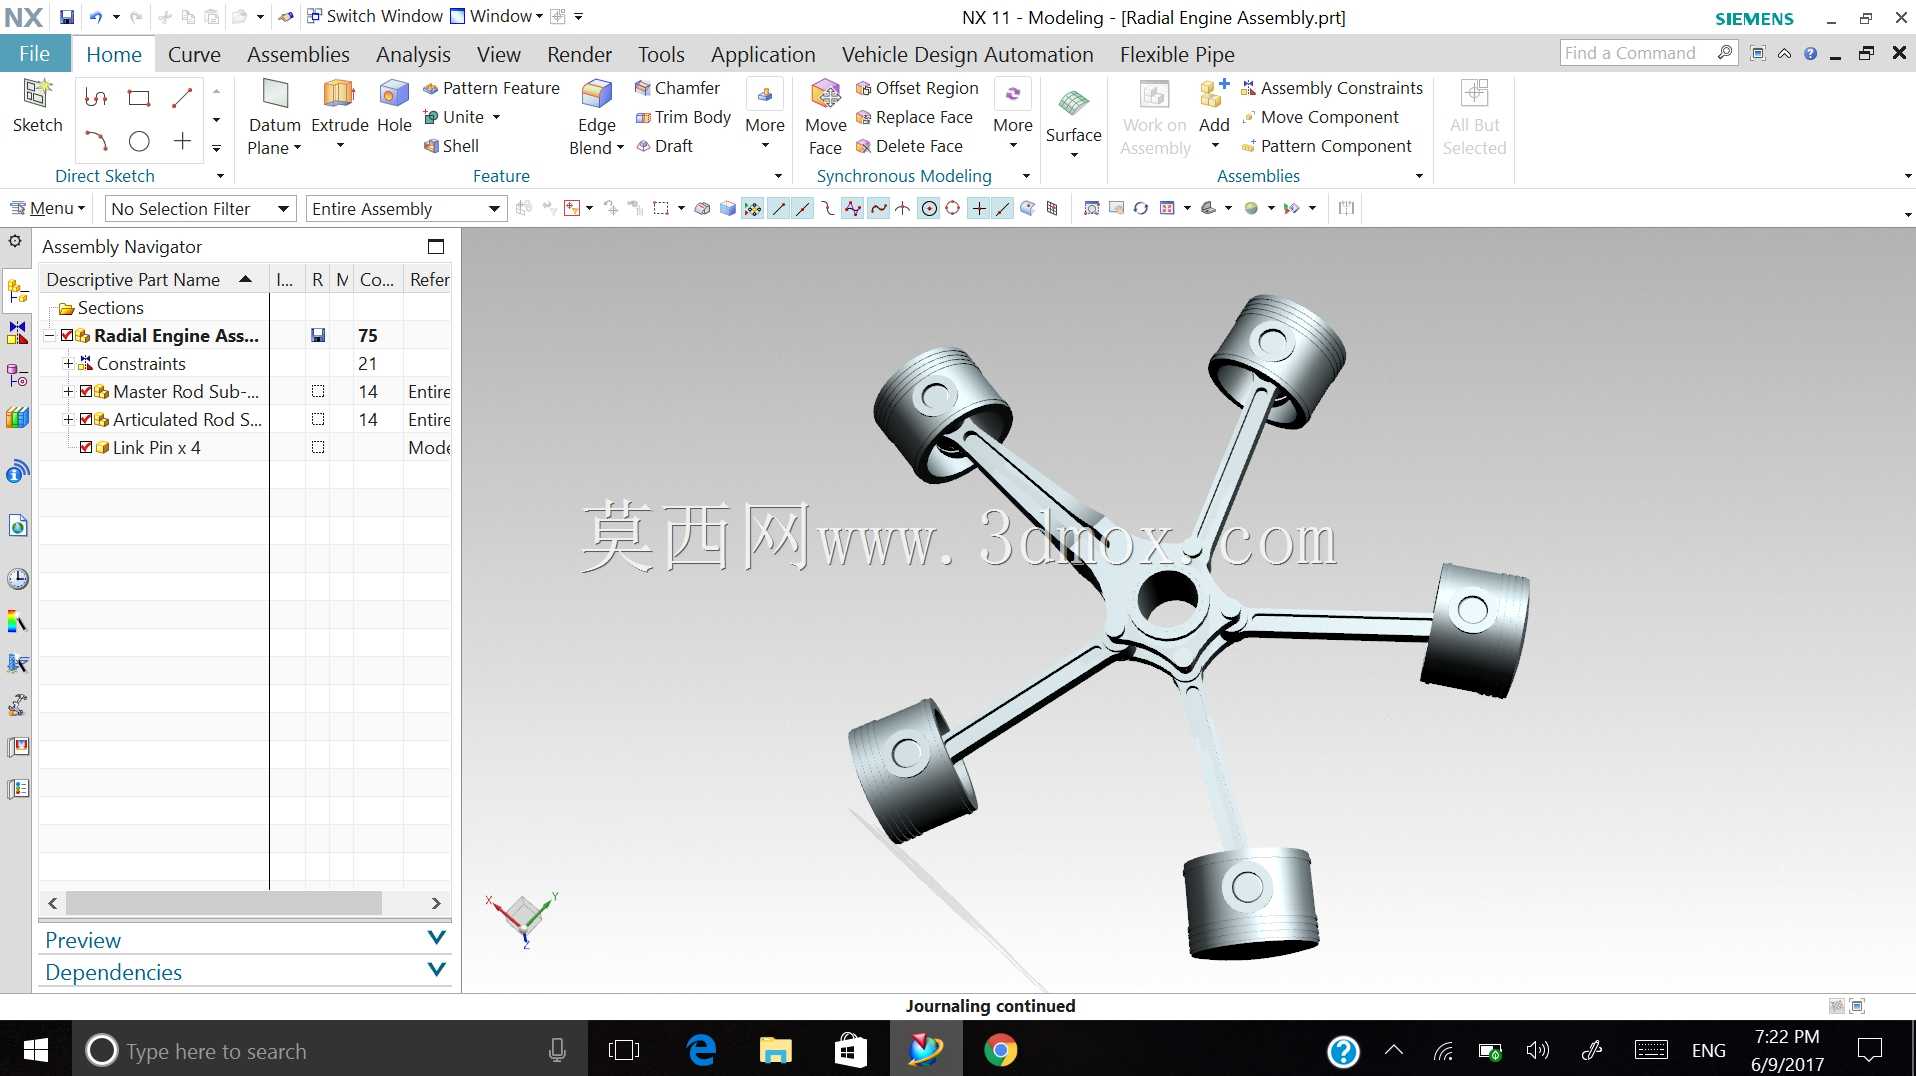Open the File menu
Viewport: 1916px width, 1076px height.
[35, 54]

----------

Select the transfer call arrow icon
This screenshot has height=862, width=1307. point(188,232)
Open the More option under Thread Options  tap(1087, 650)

----------

**Goal of the exercise**. Copy out, word for word, the part of the entries above that begins at the line with "Select the transfer call arrow icon" and ends at the line with "Open the More", including both.

**Output of the exercise**.
Select the transfer call arrow icon
This screenshot has height=862, width=1307. point(188,232)
Open the More option under Thread Options  tap(1087, 650)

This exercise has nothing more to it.